━━ Recorded information ━━
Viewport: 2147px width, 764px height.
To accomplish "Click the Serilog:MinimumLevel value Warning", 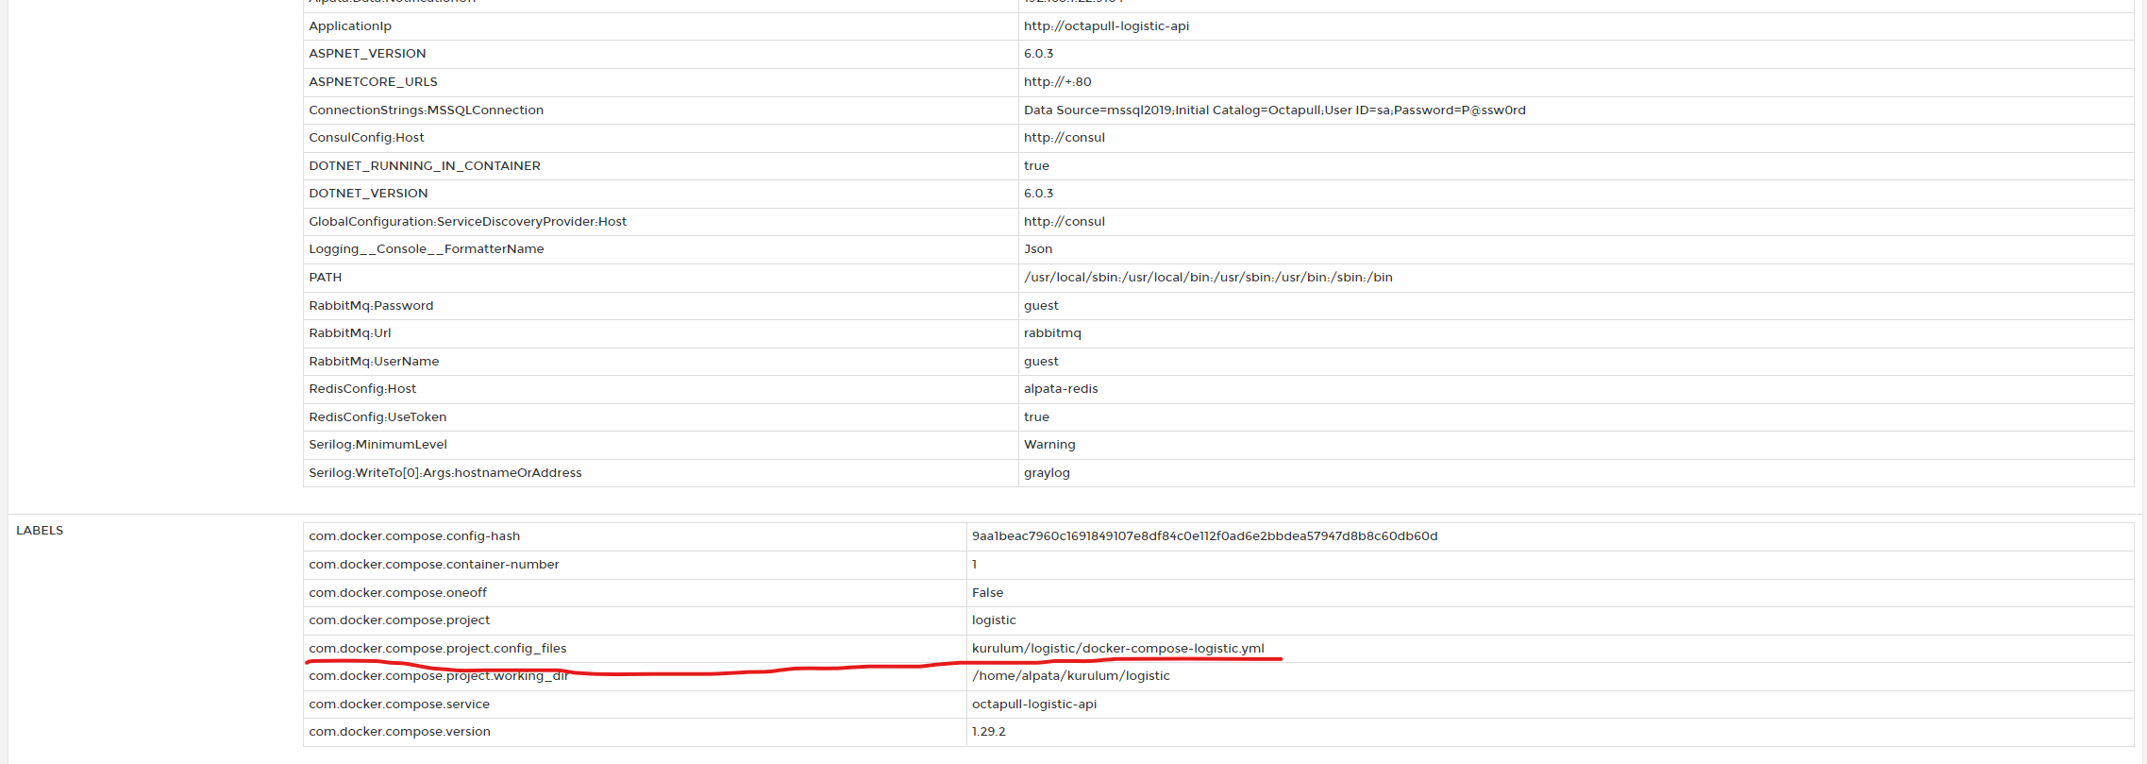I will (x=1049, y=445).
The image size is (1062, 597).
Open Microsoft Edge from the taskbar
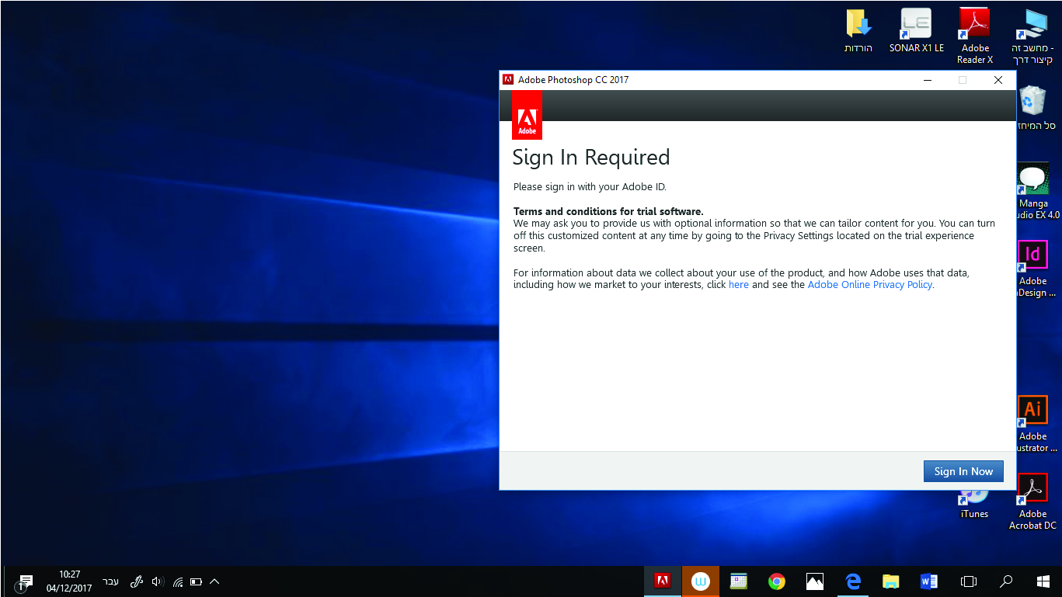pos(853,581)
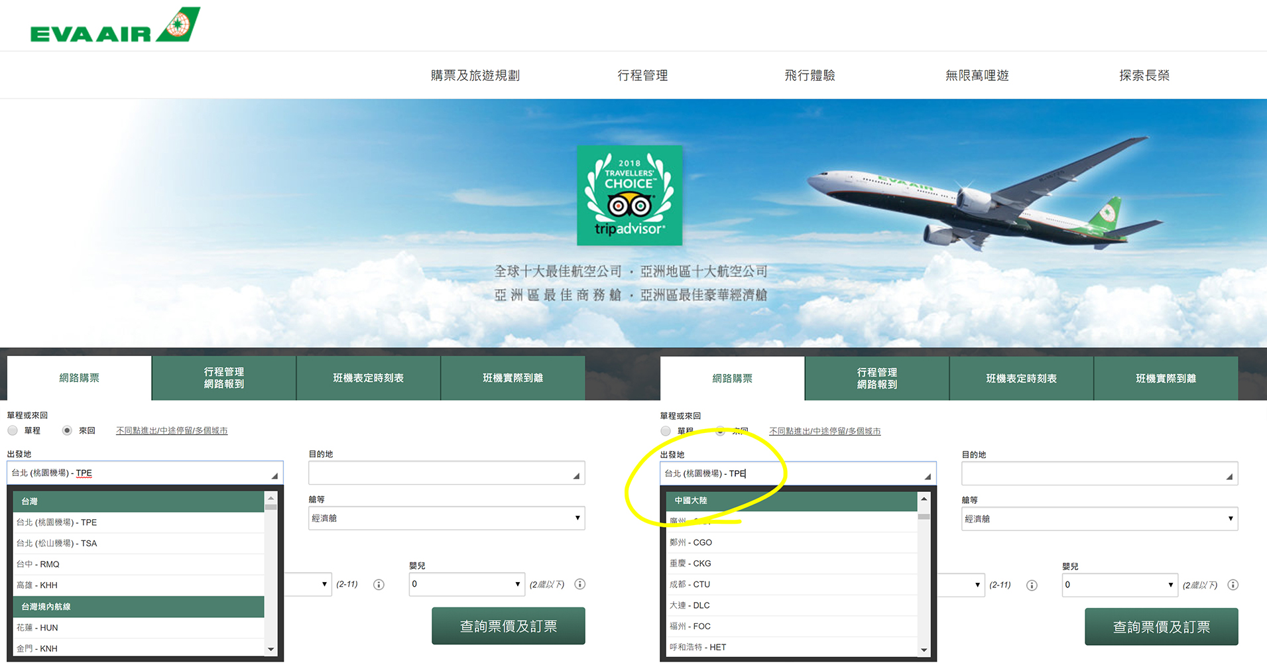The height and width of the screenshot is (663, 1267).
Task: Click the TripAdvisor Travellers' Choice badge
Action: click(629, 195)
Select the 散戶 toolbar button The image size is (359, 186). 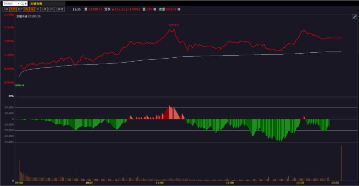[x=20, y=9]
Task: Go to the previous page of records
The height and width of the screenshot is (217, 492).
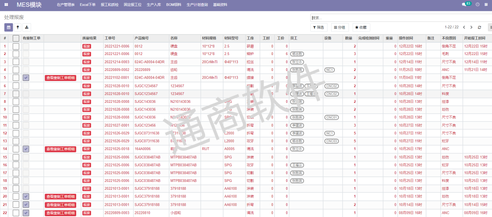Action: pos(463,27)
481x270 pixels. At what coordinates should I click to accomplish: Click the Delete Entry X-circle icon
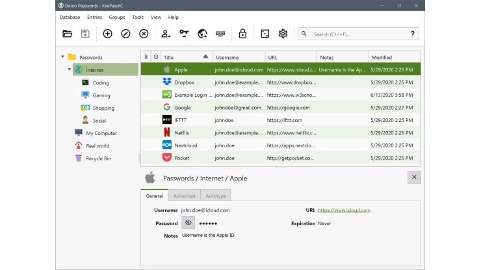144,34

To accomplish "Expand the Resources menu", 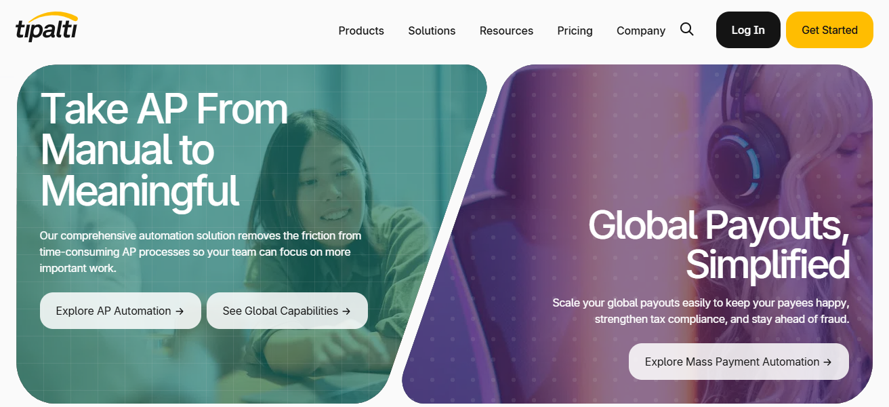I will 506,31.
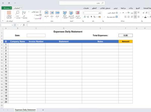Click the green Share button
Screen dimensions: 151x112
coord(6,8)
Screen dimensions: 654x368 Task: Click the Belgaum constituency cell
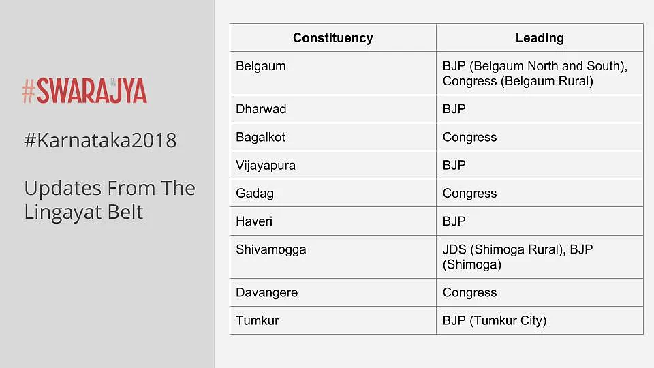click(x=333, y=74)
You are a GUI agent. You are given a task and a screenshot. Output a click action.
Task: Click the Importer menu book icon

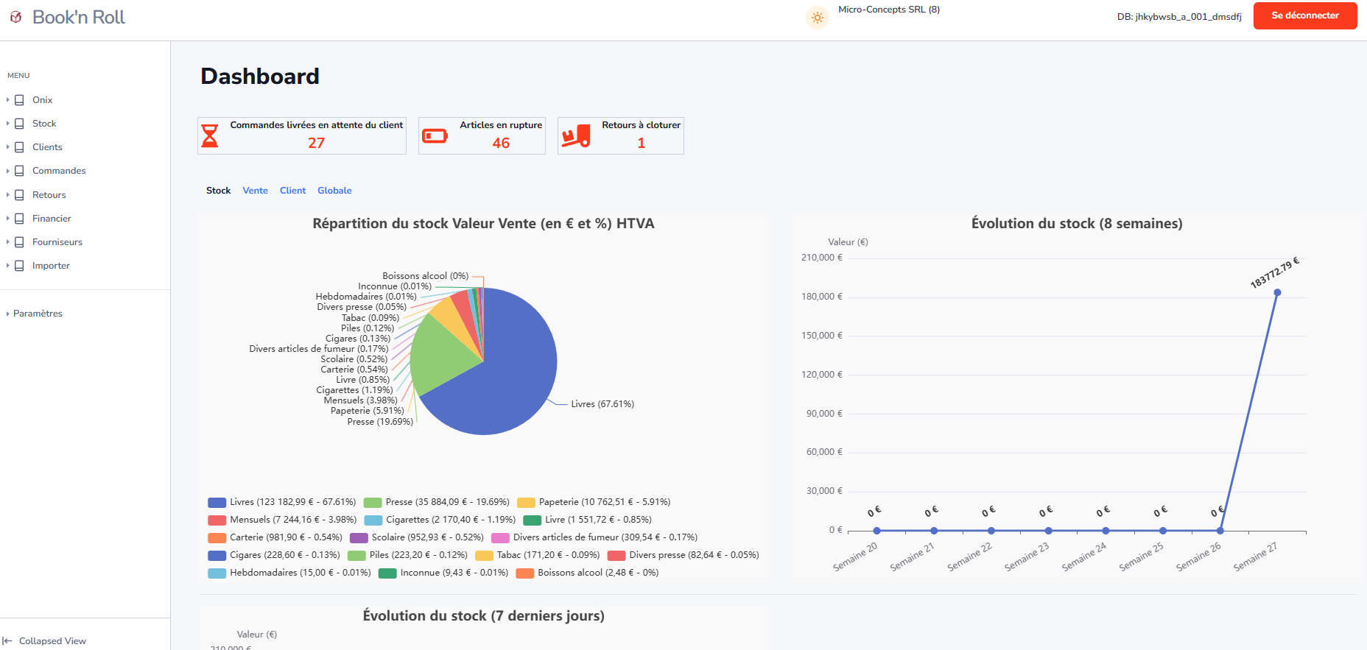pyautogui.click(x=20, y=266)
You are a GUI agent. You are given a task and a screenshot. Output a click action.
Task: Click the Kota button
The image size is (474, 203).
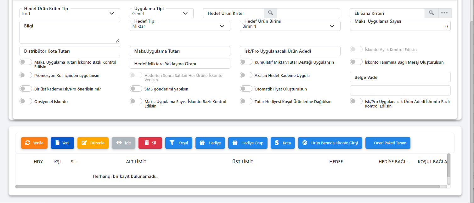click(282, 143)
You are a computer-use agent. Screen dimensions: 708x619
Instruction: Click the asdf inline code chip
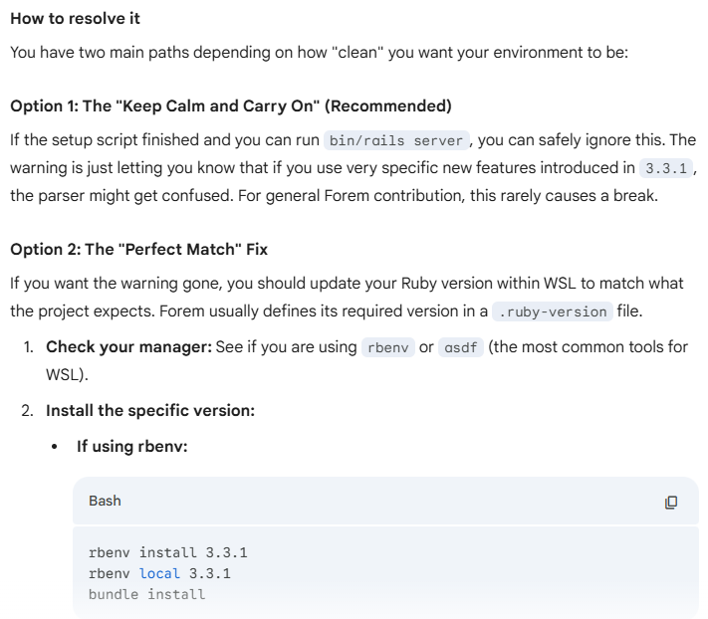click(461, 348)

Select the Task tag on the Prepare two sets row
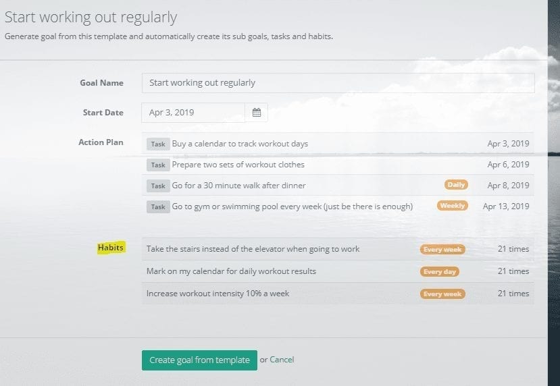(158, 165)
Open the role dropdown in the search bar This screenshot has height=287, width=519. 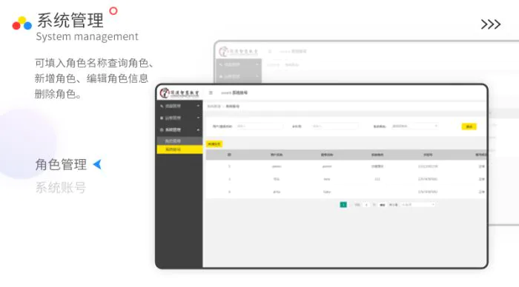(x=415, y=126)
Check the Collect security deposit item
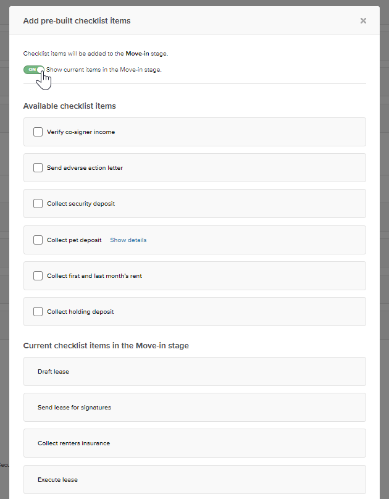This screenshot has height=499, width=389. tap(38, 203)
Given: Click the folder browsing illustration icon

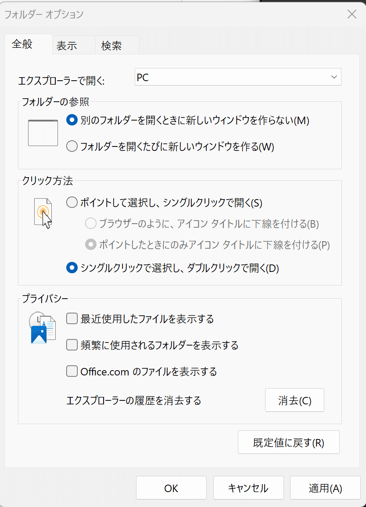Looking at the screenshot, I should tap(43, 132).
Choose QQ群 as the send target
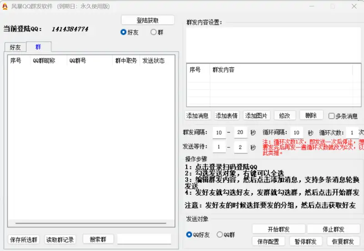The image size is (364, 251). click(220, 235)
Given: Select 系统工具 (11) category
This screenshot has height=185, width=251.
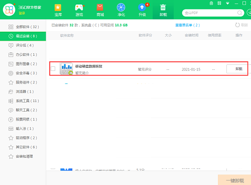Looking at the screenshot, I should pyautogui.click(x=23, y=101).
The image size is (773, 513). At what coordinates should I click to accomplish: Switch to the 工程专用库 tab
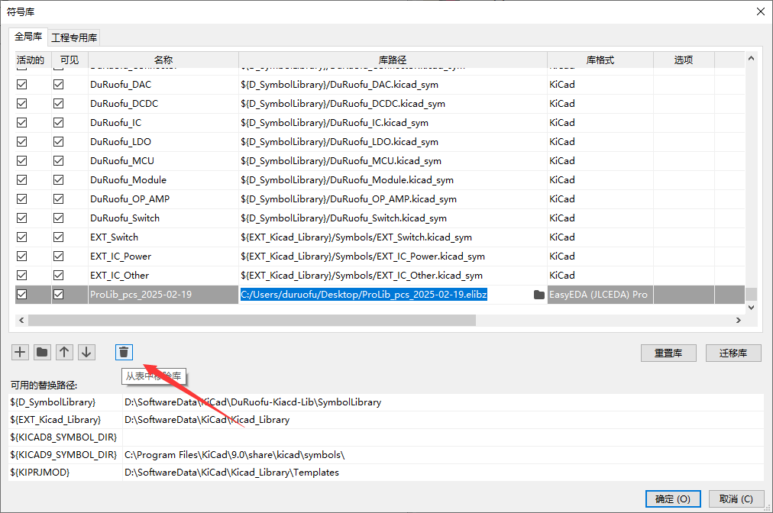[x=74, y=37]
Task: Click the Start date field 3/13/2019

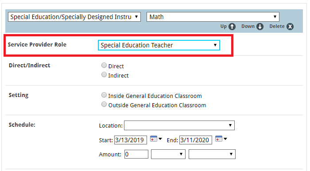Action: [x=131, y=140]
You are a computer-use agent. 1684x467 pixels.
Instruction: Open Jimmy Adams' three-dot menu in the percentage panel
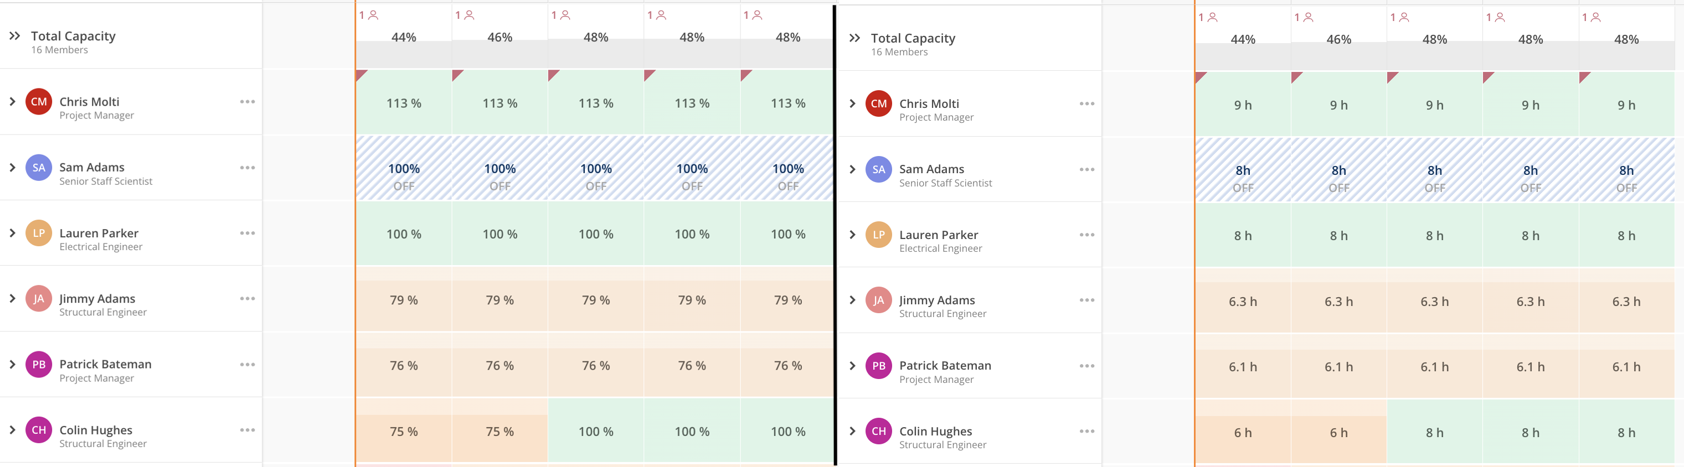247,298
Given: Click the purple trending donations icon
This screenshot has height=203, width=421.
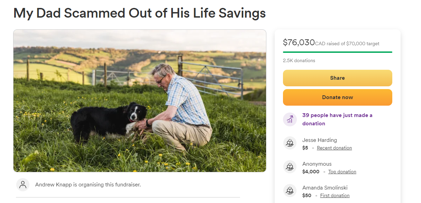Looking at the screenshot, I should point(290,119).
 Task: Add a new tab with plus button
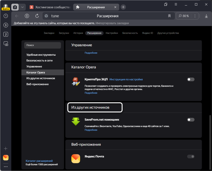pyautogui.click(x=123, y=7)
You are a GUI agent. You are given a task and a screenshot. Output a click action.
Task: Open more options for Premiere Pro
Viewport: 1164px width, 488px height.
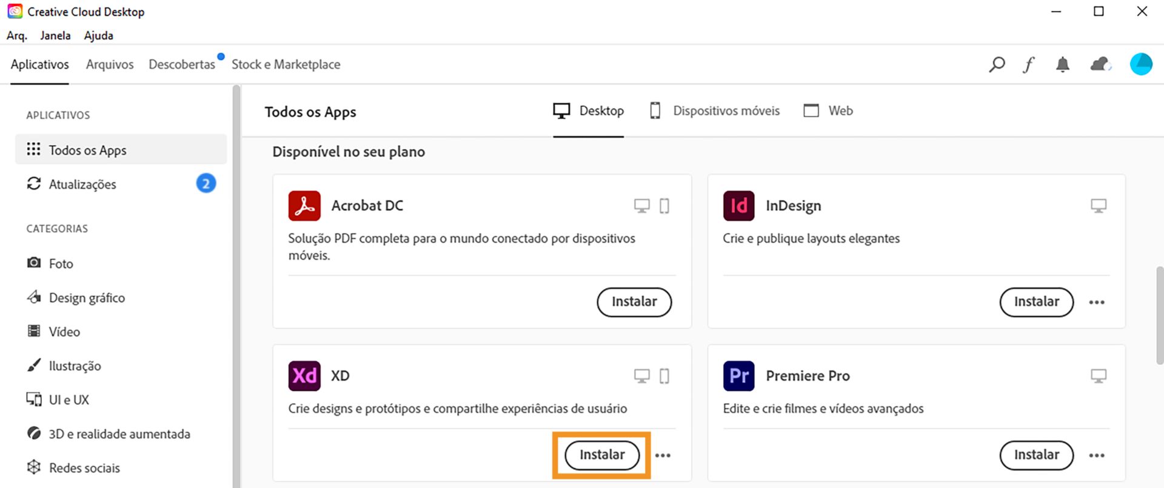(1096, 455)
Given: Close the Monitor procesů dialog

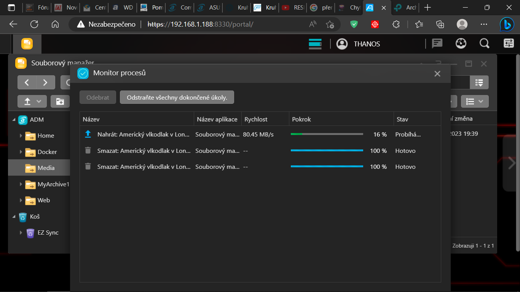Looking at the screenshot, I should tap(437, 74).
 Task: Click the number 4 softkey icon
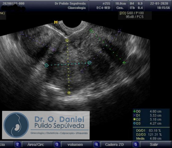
━━━
* Task directions
From the data above, copy each line with the string "computer" in it.

* Answer below
You are a computer-use agent. Screen dimensions: 708x619
You are a computer-use agent. 1684x467 pixels.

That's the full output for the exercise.